Uma iniciativa conjunta entre o Tribunal Superior Eleitoral (TSE) e o Google quer reforçar o combate à desinformação e ao uso indevido de inteligência artificial durante a campanha eleitoral de 2026. Anunciada na última quarta-feira, 26, em Brasília, a parceria incentiva postulantes a cargos públicos a utilizarem o Likeness ID, recurso do YouTube projetado para identificar a reprodução não autorizada da imagem de uma pessoa em conteúdos sintéticos ou manipulados.
A ferramenta permite que os próprios candidatos monitorem a circulação de vídeos com a sua aparência e solicitem a remoção imediata dos materiais que violarem as diretrizes da plataforma.
Como funciona o cadastro e a detecção de conteúdos
Disponível no ambiente do YouTube Studio para maiores de 18 anos, o recurso exige a confirmação de identidade por meio do envio de documento oficial e do registro de fotos e vídeos (selfies). A partir dessas informações, o sistema gera um mapa biométrico do usuário.
Prazo de análise: A validação do cadastro leva até dois dias úteis.
Notificação automática: Após a aprovação, o algoritmo realiza varreduras contínuas no YouTube e envia alertas ao candidato assim que identifica vídeos com traços semelhantes aos seus.
Remoção de vídeos: O usuário analisa a notificação e pode acionar a plataforma.

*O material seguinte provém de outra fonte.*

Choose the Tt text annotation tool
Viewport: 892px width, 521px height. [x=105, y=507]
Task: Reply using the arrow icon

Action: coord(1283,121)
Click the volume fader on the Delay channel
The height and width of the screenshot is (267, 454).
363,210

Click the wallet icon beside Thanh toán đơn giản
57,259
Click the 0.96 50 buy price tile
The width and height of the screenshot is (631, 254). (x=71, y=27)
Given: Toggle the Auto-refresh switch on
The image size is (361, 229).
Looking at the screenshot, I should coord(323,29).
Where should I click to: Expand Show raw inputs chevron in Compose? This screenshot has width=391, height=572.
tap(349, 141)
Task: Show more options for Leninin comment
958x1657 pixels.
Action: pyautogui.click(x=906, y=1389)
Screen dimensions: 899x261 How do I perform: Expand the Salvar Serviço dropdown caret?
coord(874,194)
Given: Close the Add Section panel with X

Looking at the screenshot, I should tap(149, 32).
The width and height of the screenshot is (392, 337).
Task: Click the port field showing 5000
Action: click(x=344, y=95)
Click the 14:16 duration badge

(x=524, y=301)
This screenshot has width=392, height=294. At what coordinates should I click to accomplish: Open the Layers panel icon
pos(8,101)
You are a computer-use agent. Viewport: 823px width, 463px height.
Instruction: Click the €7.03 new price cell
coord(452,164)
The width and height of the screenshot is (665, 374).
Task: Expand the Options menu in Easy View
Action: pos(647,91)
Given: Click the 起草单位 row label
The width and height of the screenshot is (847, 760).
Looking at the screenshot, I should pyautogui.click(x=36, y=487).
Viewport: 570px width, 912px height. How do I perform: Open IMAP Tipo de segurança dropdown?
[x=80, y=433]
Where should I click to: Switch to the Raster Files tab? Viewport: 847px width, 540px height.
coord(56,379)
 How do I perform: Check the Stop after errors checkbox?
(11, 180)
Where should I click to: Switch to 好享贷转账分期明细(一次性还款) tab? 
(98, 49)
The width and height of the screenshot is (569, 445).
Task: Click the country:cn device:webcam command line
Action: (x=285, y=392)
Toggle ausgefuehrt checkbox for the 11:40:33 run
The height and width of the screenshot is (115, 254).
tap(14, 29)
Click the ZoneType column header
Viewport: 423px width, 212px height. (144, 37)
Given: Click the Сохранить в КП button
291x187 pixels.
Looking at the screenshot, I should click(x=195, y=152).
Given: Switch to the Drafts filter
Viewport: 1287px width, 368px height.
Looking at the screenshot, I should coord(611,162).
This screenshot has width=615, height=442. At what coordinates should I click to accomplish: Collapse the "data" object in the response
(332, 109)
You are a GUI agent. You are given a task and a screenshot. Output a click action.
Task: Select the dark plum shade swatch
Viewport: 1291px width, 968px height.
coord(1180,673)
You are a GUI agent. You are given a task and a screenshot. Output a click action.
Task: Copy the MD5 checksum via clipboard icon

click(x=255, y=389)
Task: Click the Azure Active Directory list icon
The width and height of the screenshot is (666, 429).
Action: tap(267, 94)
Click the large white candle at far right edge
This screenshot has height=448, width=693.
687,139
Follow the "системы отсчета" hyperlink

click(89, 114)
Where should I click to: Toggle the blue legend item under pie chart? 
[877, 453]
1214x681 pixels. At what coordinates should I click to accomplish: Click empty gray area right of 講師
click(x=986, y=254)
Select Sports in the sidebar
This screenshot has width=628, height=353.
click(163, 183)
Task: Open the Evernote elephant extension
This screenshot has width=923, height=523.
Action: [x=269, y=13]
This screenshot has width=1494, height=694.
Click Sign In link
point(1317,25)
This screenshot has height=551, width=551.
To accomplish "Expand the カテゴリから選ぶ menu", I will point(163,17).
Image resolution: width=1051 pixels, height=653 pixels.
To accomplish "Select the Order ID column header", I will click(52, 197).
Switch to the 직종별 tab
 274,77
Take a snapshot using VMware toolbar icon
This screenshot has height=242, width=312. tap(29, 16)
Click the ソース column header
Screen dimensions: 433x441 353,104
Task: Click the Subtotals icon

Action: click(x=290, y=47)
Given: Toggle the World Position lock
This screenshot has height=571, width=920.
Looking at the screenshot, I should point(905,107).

A denúncia passa pela verificação das políticas de privacidade do YouTube e, confirmada a irregularidade, o vídeo é retirado do ar.
Proteção ao debate democrático e foco na equidade de gênero
Durante o evento de lançamento, o presidente do TSE, ministro Kassio Nunes Marques, destacou a importância da cooperação com o setor privado para preservar a honra dos concorrentes e a integridade do pleito. O ministro enfatizou, contudo, que a tecnologia atua como uma camada complementar de defesa, sem substituir a fiscalização oficial exercida pela Justiça Eleitoral e pela análise humana.
O presidente do Google Brasil e vice-presidente da Google Inc., Fábio Coelho, reforçou o histórico de colaboração com a Justiça Eleitoral — mantido desde 2014 — e alertou para o impacto desproporcional do uso abusivo dessas tecnologias contra candidatas mulheres.
“Essa proteção vale para todo mundo, mas é ainda mais essencial para as mulheres, que costumam ser as maiores vítimas de ataques à imagem durante as eleições”, ressaltou Fábio Coelho.
A estratégia busca garantir transparência nas redes sociais e oferecer ao eleitorado um ambiente informativo mais seguro e confiável ao longo do processo eleitoral.